Artists including actor Mark Rylance, and directors Carrie Cracknell, David Lan and Vicky Featherstone have all backed a new campaign against the Transatlantic Trade and Investment Partnership (TTIP), after European Commission research showed it could lead to the loss of one million jobs across all sectors.

The treaty is currently being discussed by the EU and the US. If it is implemented, trade laws between the two bodies will be aligned. However, TTIP has been criticised as it would enable multi-national companies to sue the UK government if they believe a ruling has negatively affected their future profits.

Arts leaders have raised concerns that the new agreement could lead to US theatre companies coming to the UK and demanding subsidy from the government.

Speaking at the launch of Artists Against TTIP at the Young Vic in London, the movement’s co-founder Cracknell told The Stage that the treaty could put arts subsidy at risk.

She said: “I think the scope is bigger than the artistic community, I think it will radically alter the landscape of the UK, and the whole of Europe, and our relationship to our democracy. But it will limit [the arts’] capacity to affect positive change in so many ways. And there are potentially some risks to subsidy and to copyright, which of course are going to have vast impacts on the artistic community.”

The director continued: “There is a possibility that once we’re in this binding legal agreement with the US that US artistic companies could flood into the UK and demand that they have the same right to subsidy, but we just don’t know, because it’s all happening in secret and everything’s being negotiated secretly. So we can’t see the text.”

Samuel West, who also attended the launch, raised concerns that relaxed trade laws would mean much weaker safety regulations on products used regularly in theatre, including make up.
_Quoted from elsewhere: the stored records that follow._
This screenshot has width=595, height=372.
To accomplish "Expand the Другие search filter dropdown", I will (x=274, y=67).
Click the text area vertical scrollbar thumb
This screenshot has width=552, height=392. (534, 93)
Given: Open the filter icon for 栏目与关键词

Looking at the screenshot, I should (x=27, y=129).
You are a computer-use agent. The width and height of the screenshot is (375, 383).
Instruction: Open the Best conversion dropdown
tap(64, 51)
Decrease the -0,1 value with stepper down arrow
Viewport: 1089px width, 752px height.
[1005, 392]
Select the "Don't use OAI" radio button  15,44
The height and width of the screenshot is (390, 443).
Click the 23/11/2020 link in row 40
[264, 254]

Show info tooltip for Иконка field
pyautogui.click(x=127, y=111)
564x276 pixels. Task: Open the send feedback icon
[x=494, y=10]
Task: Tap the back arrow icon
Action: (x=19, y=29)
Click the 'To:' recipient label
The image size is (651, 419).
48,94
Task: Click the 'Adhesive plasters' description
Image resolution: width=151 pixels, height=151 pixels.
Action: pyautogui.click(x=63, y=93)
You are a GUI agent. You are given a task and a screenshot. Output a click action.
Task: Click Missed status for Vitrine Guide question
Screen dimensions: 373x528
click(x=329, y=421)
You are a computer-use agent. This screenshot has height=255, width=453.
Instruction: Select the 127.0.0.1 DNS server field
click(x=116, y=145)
“Free trade is masquerading here as a removal of legislation on poisonous chemicals in cosmetics, which as actors we should be concerned about,” he explained. “In the US they ban 12 substances for use in cosmetics; the EU ban 1,200. Speaking as somebody who wears make up quite often, I’m very glad I’m on this side of the Atlantic.”

Other actors at the Artists Against TTIP event included Damian Lewis, Juliet Stevenson, David Morrissey and Hattie Morahan.

A spokesperson for the EU trade commission could not be reached for comment.